There’s a lot of DSP power on the XMOS chip, and we should be able to tweak parameters re-configure the seven microphones to perform under different circumstances. It turns out the binary firmware installed on the ReSpeaker mic array is set up with a series of HID registers for parameterized control and data access. Out of the box, you can ask the mic array for statistics about the voice input, or change features of the acoustic processing in real time. To demonstrate, I built a simple C or Python (your choice!) script that wraps a USB HID library to get access to the registers of the mic array. For example, if you run the Python example, you can record audio while also seeing the detected angle of the voice (where in space the voice source is) as well as when the device detects speech (“voice activity detection” aka VAD.) Or can you can make all the LEDs glow different colors, change the gain control, bypass the DSP, and a lot more. Check it out!
The code uses the hidapi library to access USB HID registers on the mic array device. You can write or read to USB HID registers using a pretty straightforward socket-style approach. For example, reading the status of something (say, the automatic gain controls’ current dB, or the state of an onboard LED) involves writing to a request register and then reading it back:
Luckily, the developers behind the ReSpeaker uploaded a Microsoft Excel file to one of their GitHub repositories with all of the existing registers that their firmware supports. It’s a bit hard to read, but here it is in CSV form.

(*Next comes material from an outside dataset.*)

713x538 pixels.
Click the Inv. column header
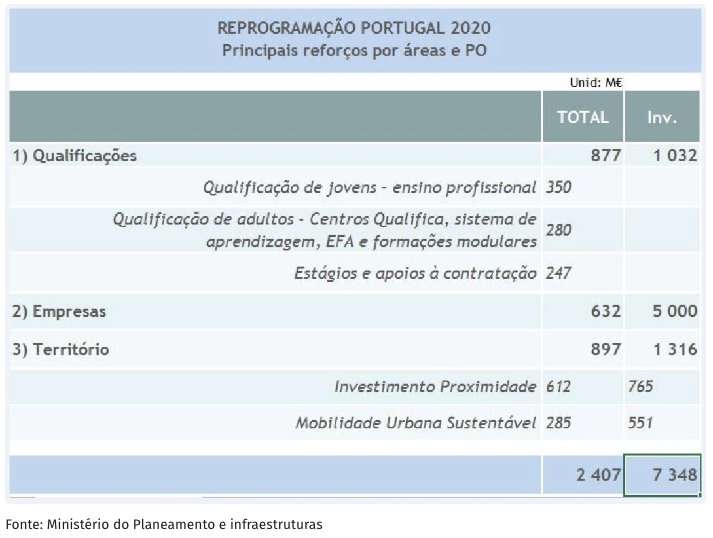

You can see you have access to a lot of LED control, and then all sorts of parameters involving beamforming, reverb, echo removal, noise removal, gain control, delay estimation, VAD status, and voice angle. Voice angle and VAD are great demos of a microphone array: one can predict from the arrival of data (aka TDOA) into each microphone where the angle of approach of the sound is. Likely, the XMOS firmware is using a variant of GCC-PHAT. Here’s a run of the Python script where I stood around the microphone at different positions in my office:
Note that in this Python example I’m using a “auto report” register: this is data being sent by the USB HID (the ReSpeaker mic array) no matter if it is being asked for or not, on register 0xFF. In this case, the mic array is broadcasting the very useful data of VAD status (“is there voice coming in right now”) and voice angle (“where is the voice coming from?”) as soon as the VAD status changes, without the USB host having to ask for it. You can also simply ask for the angle or VAD status by querying the registers whenever you want.

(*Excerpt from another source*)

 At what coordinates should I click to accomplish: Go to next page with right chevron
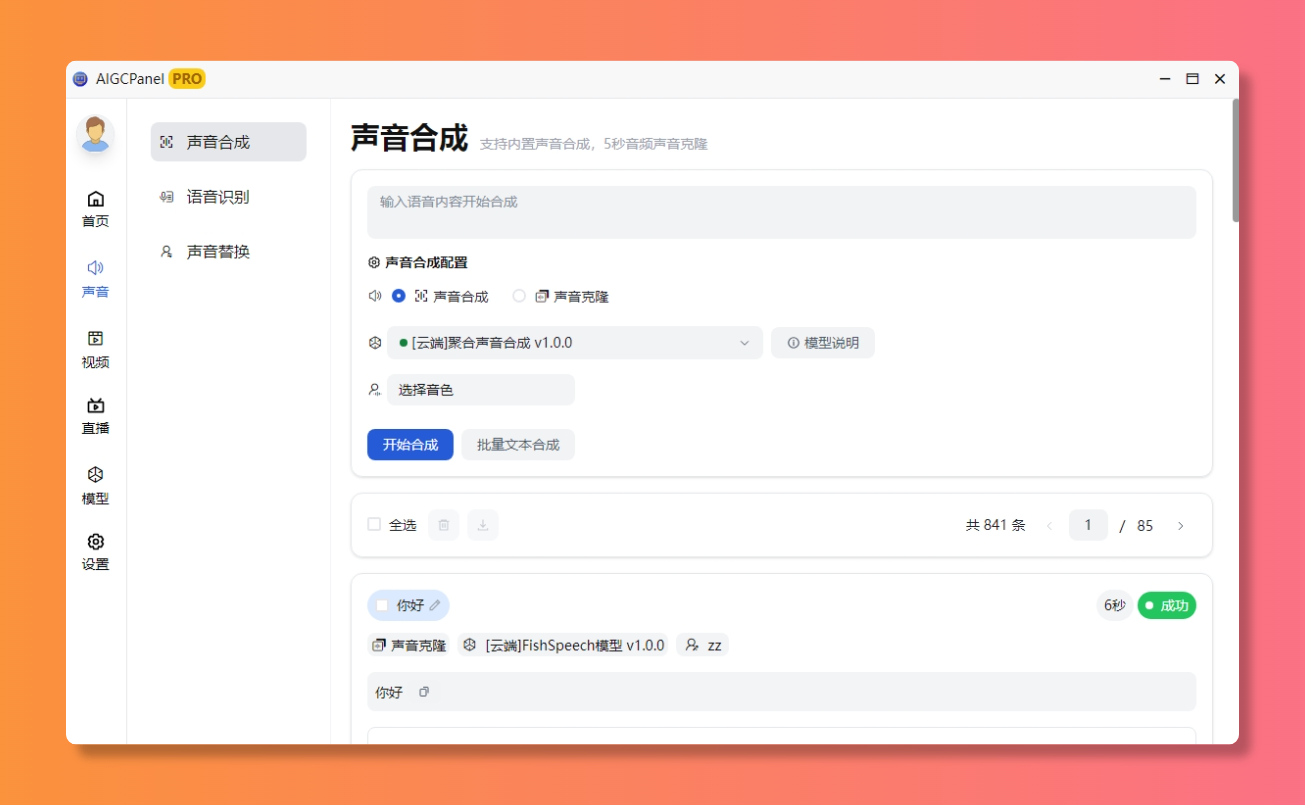[x=1180, y=526]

For those that want to dig even deeper, XMOS maintains an Eclipse IDE based tool to build new firmware called xTIMEcomposer. The ReSpeaker team also released a DFU flasher to install new firmware on the array. This could make building new types of microphone processing easy.

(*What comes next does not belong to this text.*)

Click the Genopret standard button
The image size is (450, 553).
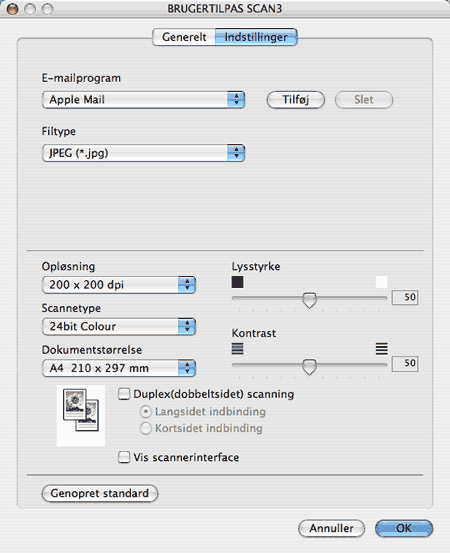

Using this mic array alone with a more powerful computer (or even a more powerful embedded Linux board like a Raspberry Pi 3) could get you much closer to a home Echo that doesn’t have to “phone home” (to Seattle or Mountain View.) Or you could transmit the voice audio to your own servers. I look forward to the community’s exploration of solid acoustic hardware applied to homegrown ASR & natural language understanding applications, going beyond what the current voice control devices let us do.